§ Instructions for the task
Reproduce the whole of the records exactly, and make sure no picture is carried into the result.

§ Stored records

*** Begin section ***

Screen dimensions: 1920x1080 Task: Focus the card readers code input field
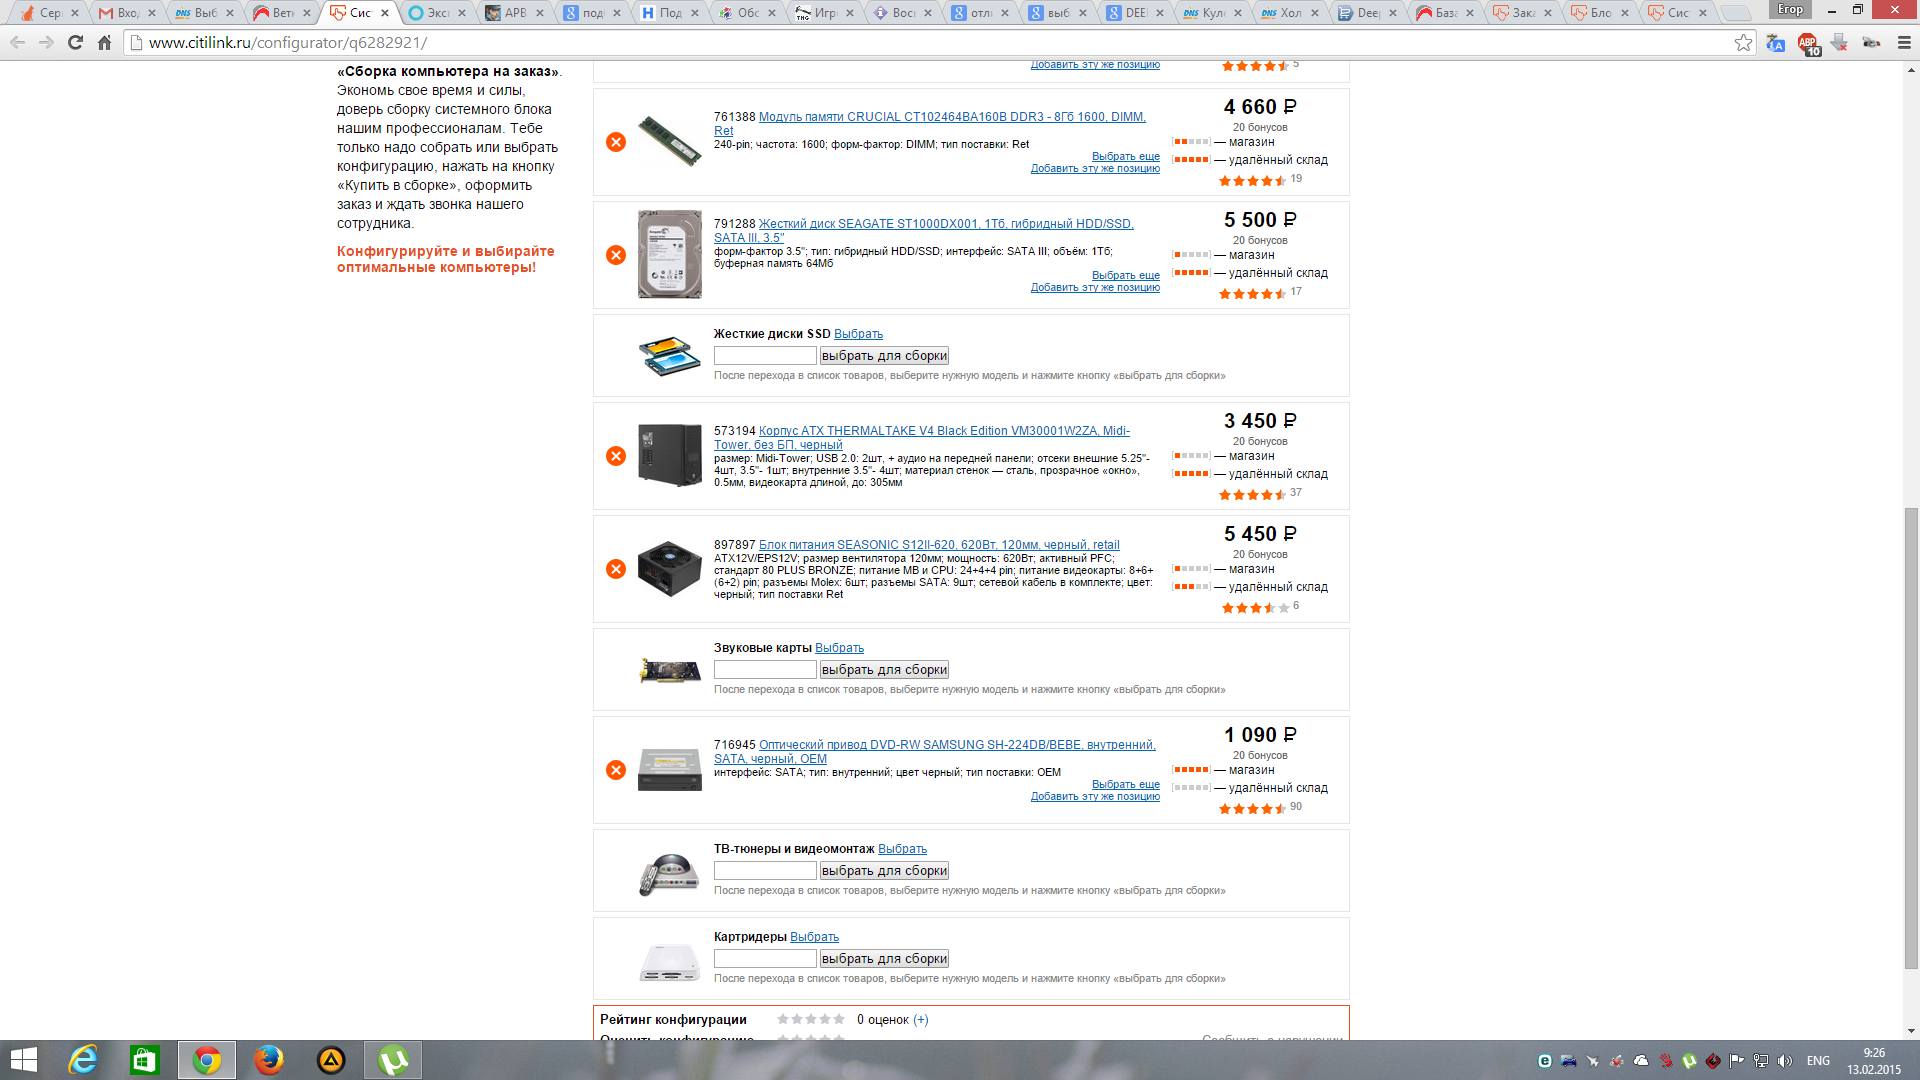click(765, 959)
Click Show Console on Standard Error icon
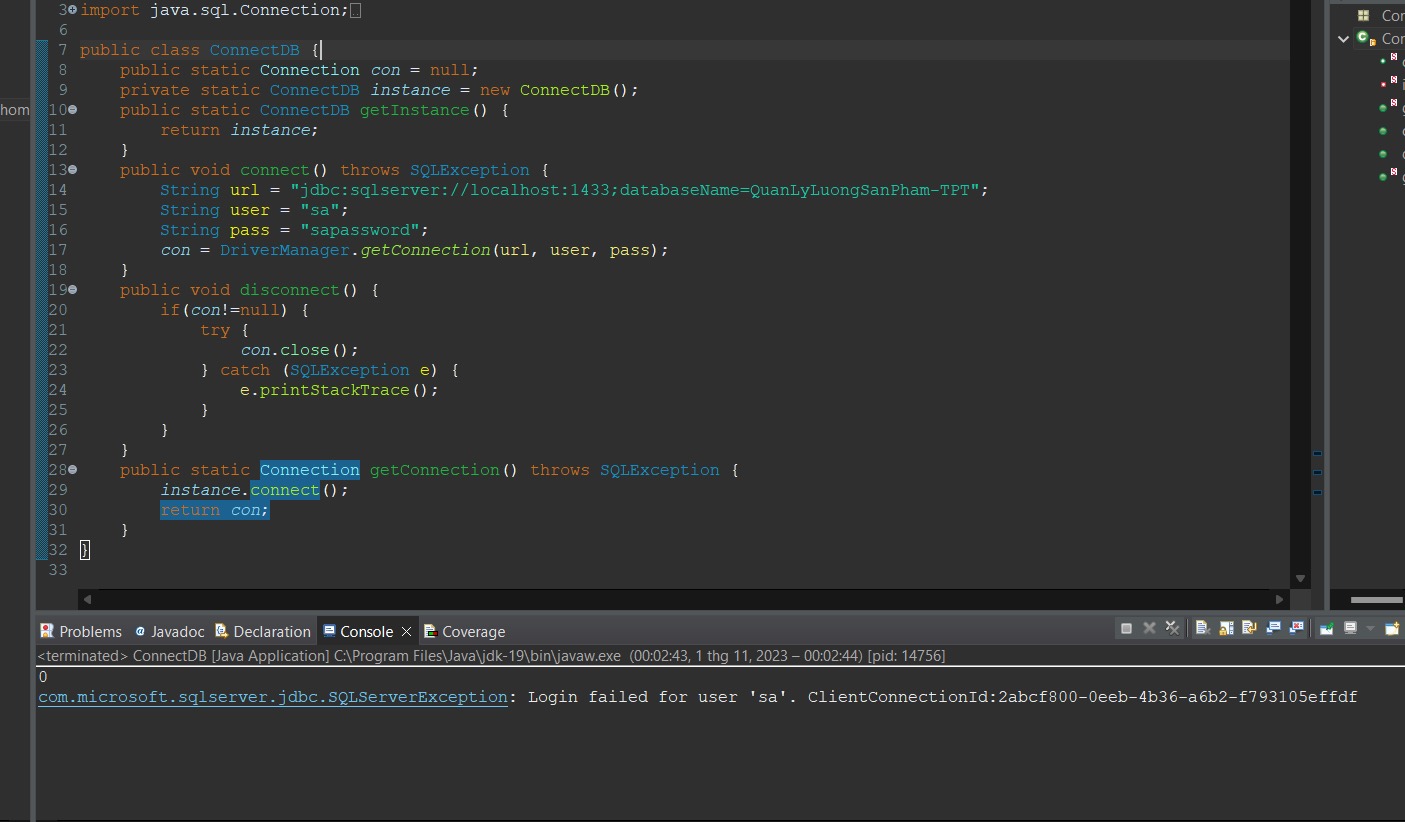 coord(1297,629)
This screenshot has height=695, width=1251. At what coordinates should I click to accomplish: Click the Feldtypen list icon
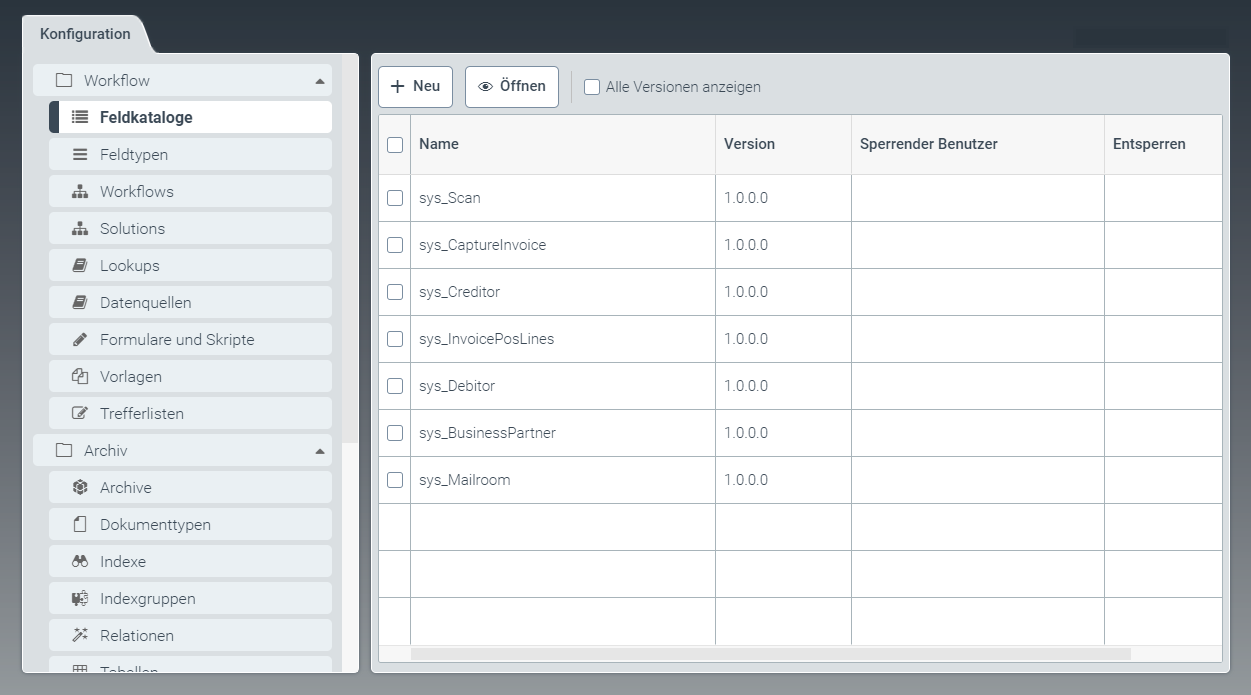coord(80,155)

*** End section ***

§ Answer to this task
Screen dimensions: 1920x1080 Task: Focus the card readers code input field
click(765, 959)
Click Show Console on Standard Error icon
 coord(1297,629)
This screenshot has height=695, width=1251. At what coordinates should I click to accomplish: Click the Feldtypen list icon
coord(80,155)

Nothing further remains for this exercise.